With large amounts rainfall and a later start to the growing season, we weren’t sure what to expect from the 2018 vintage here on the slopes of Wollersheim Winery and Distillery. But with proper management, our unique site, a few tricks and an experienced team, we were pleasantly surprised by the quality of this year’s crop.

“Overall the quality was a lot better than I thought it may be, due to the excess of rain,” stated Philippe Coquard, Wollersheim’s 13th generation winemaker. “I am happy with the vintage all things considered. The flavor is there. The color is there.”

Winemaker Philippe Coquard inspects a handful of Wisconsin grown grapes.

There is little doubt that our ideal location served as a large part of our saving grace this season, as the sandy slopes of Sugar Loaf bluff shed rainfall much more efficiently than the flat, rich, black earth that makes up much of Wisconsin.

We also provided to the property a helping hand, when needed, using past lessons and new methods to keep our historic vineyard as dry as possible during the wet end of our growing season. One of the more noticeable techniques was using our wind machines (originally designed to help combat Wisconsin’s frosty weather) as make-shift blow dryers. We also used natural practices, such as keeping the vineyard grass long, which is intended to help slow down the moisture from entering the soil and the vine’s root system.

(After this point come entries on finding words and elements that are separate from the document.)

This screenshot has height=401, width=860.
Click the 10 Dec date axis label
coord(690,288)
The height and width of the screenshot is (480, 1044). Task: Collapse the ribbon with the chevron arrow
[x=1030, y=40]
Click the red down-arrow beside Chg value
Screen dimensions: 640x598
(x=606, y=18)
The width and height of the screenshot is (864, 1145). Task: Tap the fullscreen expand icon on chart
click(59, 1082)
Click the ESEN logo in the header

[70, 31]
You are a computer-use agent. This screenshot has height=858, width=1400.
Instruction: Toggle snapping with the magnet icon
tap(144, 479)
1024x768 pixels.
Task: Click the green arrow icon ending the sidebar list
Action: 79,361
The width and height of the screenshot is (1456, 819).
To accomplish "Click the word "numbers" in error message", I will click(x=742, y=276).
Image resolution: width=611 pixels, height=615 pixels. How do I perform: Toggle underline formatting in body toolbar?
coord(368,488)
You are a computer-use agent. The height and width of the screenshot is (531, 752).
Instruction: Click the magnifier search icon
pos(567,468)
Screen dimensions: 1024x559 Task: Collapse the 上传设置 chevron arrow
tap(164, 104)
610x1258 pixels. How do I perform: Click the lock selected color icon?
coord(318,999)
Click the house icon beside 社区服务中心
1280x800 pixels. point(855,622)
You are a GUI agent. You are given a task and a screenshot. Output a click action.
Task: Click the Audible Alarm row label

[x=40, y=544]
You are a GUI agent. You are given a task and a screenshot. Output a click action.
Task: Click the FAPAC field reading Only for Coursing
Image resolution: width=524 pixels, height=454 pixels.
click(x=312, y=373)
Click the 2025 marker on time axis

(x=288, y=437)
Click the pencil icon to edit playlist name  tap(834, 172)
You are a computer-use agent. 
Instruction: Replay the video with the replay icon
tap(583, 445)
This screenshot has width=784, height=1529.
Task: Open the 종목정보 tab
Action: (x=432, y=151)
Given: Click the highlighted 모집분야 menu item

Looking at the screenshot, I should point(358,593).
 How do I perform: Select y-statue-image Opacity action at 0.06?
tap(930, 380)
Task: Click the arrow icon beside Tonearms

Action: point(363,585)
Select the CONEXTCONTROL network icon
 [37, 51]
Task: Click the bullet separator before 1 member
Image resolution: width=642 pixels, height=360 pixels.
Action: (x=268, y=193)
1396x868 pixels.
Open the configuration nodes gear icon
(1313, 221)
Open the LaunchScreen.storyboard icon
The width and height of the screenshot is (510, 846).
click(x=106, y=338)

A bin of freshly hand-harvested Maréchal Foch grapes.

Another major key to the success of our vines this year was the crop management by our talented vineyard crew.

“This year, more than any other year, we did a lot of green harvest,” Philippe said. “Green harvest is going into the vine and removing the green or slow ripening clusters. We remove hundreds of pounds of these clusters. Sure, you lose some fruit, but I would rather have less of great quality than more of mediocre.”

Having slightly less fruit in a year such as this is actually a good thing. With less fruit hanging on the vine, the remaining clusters are able to properly ripen to make quality wine.

But what is most important to a successful harvest? According to Philippe, it’s “patience”.

“The biggest issue is patience. It’s knowing when is the right time to harvest,” Philippe stated. “This is my 34th year and it’s always a challenging decision of should I pick, should I wait, should I pick, should I wait. When you don’t have to worry about the weather you can really wait.”

In total, we harvested nearly 200 tons Wisconsin grown fruit. We hope you’re thirsty.

Bins upon bins of Wisconsin grown fruit.